The Canadian Press on SOCAN’s Sept. 2 lawsuit against Suno.
The Law Still Has Unanswered Questions
Canada has already spent years trying to define the broader copyright problem. In its report on its generative-AI copyright consultation, the federal government summarized a clear divide: creators emphasized consent, credit and compensation, while technology-sector participants warned that legal uncertainty or restrictive rules could discourage AI investment and development.
The consultation focused on three areas that matter directly to musicians: the use of copyrighted works to train AI systems, authorship and ownership of AI-generated material, and liability when outputs infringe existing rights. None of those questions has one simple answer under current Canadian law, which is why the arguments now moving through courts and policy discussions matter so much.
AI-Assisted Music Isn’t the Same as AI-Generated Music
This is where the conversation can get sloppy. Artists have always used technology to change how records are made, and an AI-assisted tool used to clean audio, separate stems or speed up an editing task isn’t the same thing as asking a model to generate an entire song in another artist’s style.
That distinction matters for independent musicians who may find useful tools inside an otherwise contentious technology. The meaningful questions are what the system is doing, what data it needs, what rights the artist gives away by using it and how much human authorship remains in the final work.

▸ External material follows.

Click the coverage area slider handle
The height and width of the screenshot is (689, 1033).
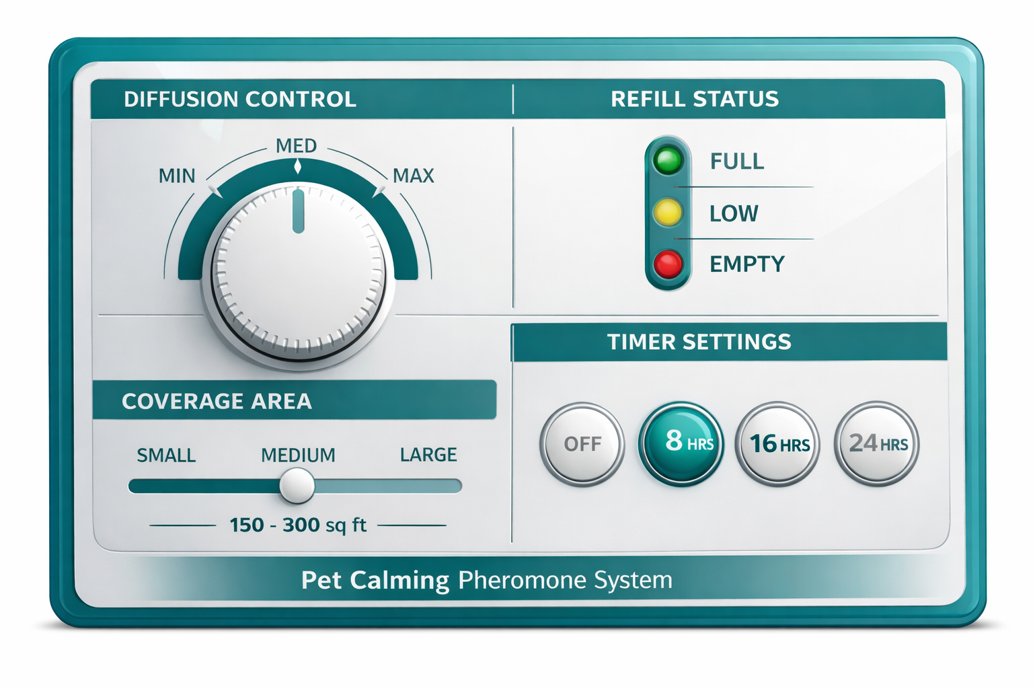coord(296,486)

Platforms Are Drawing Different Lines
Bandcamp adopted one of the clearest rules in January: music generated wholly or substantially by AI isn’t permitted, and AI tools can’t be used to impersonate another artist or style. That puts human authorship directly into the platform’s content policy.
Spotify has taken a different approach. It introduced AI Persona badges for artist identities that appear to represent AI-generated people, along with AI Credits, SongDNA and Artist Profile Protection. By default, Spotify says AI Personas won’t be included in editorial or algorithmic recommendations unless a listener follows or saves them. The badge concerns the identity behind a profile, not a blanket judgment on whether every sound in the recording was created with AI.

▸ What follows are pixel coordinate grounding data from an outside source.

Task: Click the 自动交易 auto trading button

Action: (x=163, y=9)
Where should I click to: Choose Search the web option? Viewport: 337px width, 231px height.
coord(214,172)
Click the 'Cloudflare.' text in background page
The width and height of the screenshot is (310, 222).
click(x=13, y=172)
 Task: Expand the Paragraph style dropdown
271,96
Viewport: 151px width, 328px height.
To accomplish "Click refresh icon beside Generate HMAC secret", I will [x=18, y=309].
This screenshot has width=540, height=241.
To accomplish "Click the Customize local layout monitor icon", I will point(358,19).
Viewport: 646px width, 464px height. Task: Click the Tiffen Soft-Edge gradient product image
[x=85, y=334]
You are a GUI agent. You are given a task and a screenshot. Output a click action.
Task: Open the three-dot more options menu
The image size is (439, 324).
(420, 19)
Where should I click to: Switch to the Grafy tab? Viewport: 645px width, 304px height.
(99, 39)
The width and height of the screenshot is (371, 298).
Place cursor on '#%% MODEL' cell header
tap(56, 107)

For independent artists, that means there isn’t one industry standard. A release can face different disclosure, recommendation or eligibility rules depending on where it appears and how AI was involved.
The Bigger Risk May Be Impersonation
For a major artist, an unauthorized voice clone is an obvious legal and commercial problem. For a smaller artist, the problem can be harder to detect because there may be no label employee or legal team watching for fraudulent releases, fake profiles or music uploaded under the wrong name.

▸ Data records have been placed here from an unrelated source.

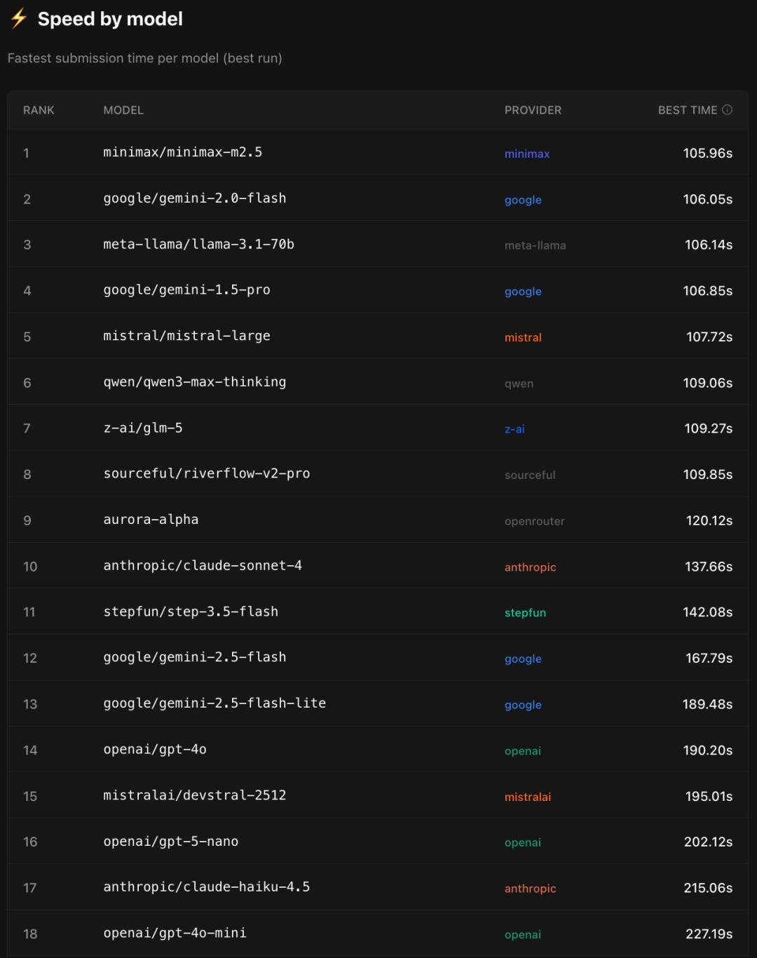
Task: Open the minimax provider link
Action: coord(527,154)
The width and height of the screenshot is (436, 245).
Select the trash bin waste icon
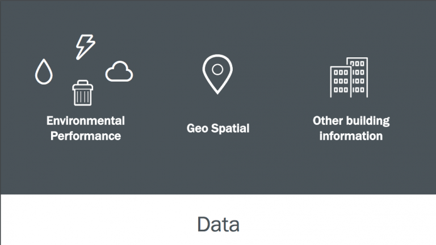(x=82, y=93)
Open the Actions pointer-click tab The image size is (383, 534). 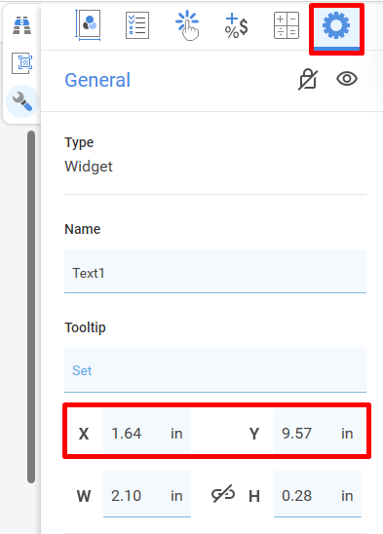pos(187,25)
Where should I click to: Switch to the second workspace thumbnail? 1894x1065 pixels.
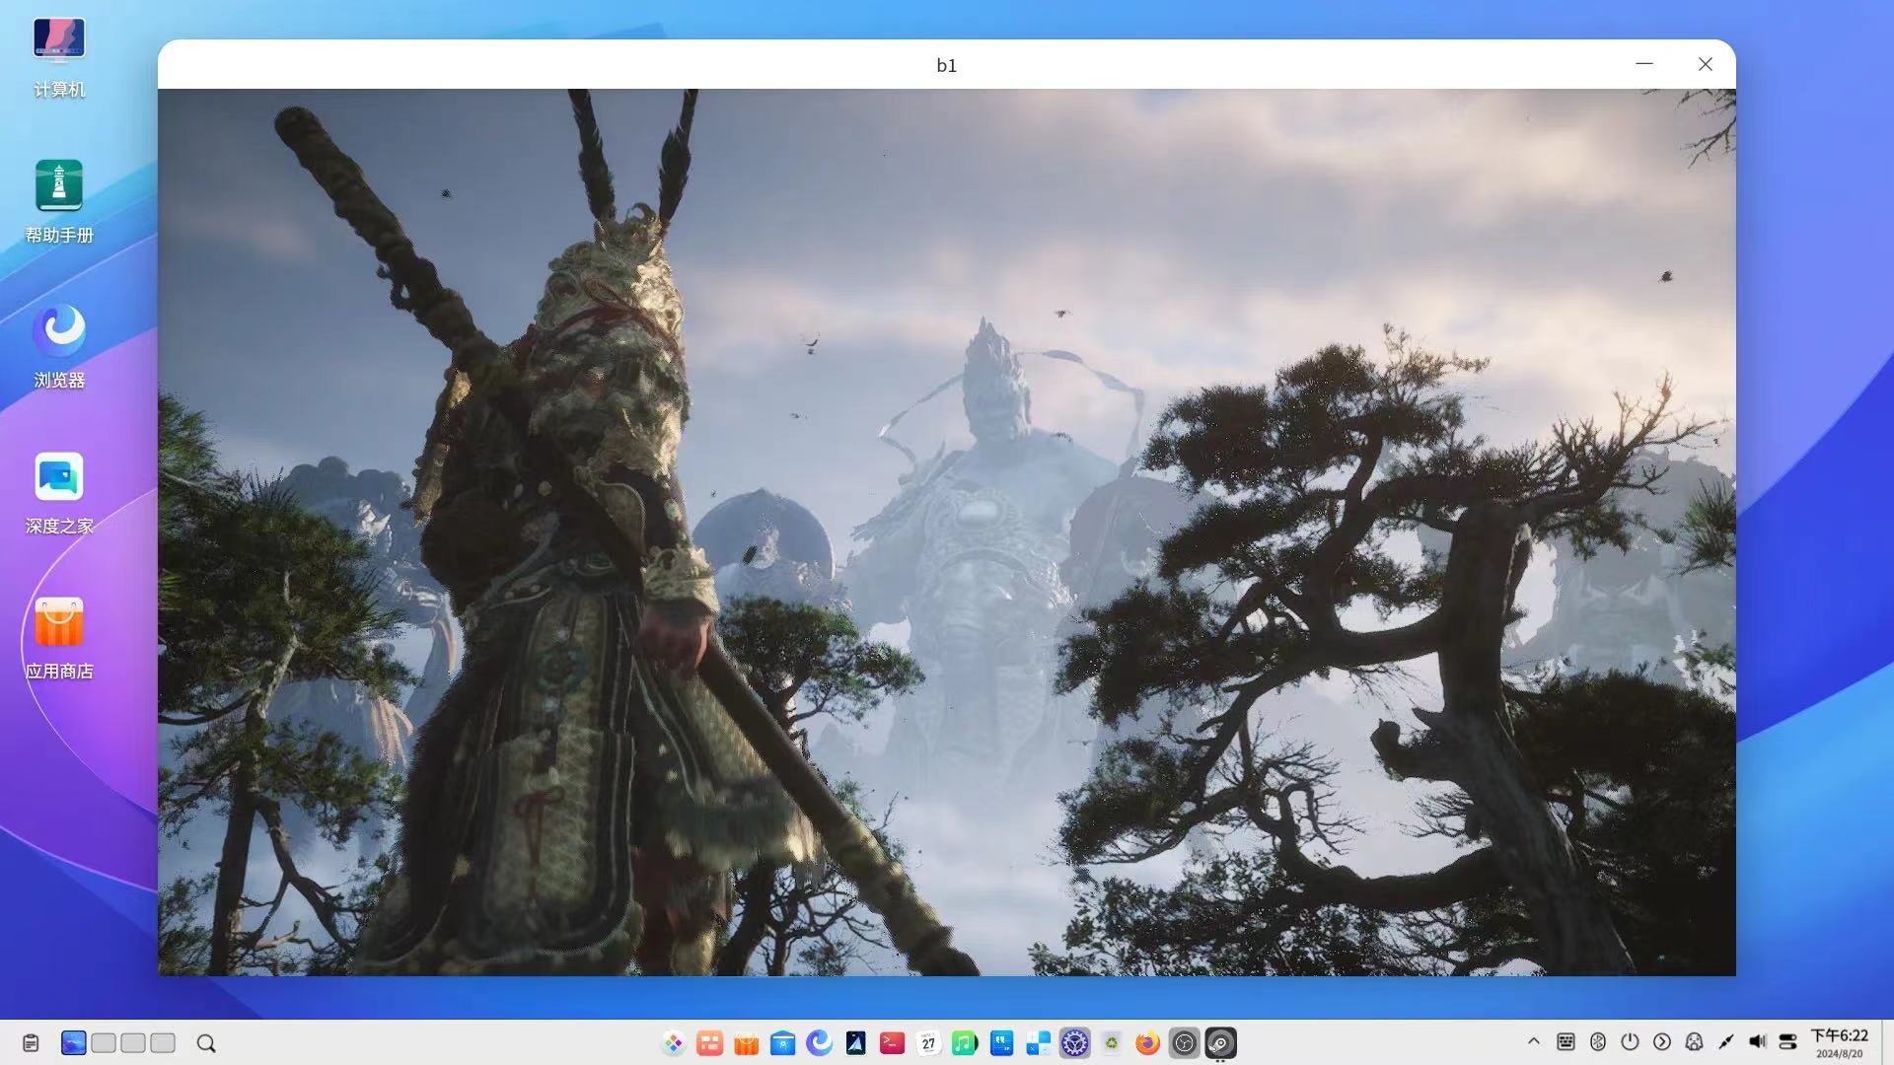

That makes basic identity infrastructure more important than it used to be. Keeping official profiles current, using platform verification tools where they exist and making it easy for listeners to connect a streaming profile with an artist website and social accounts can help establish which identity is real when platforms are increasingly dealing with synthetic ones.
What Independent Artists Can Do Now
Nobody needs to become an AI lawyer just to release a single, but a few habits make sense. Keep original project files, stems and dated working material. Register songwriting and publishing information accurately. Read the terms before uploading music, vocals or stems to an AI service. Use platform verification and profile-protection tools where available, and pay attention when distributors or streaming services change their AI policies.
It’s also worth resisting the most obvious pressure created by generative systems: the idea that human artists need to answer unlimited synthetic output by producing more disposable music. Automation will always win a volume contest. Independent artists have a better argument when the music is connected to a person, a place, collaborators, performances and a history listeners can actually follow.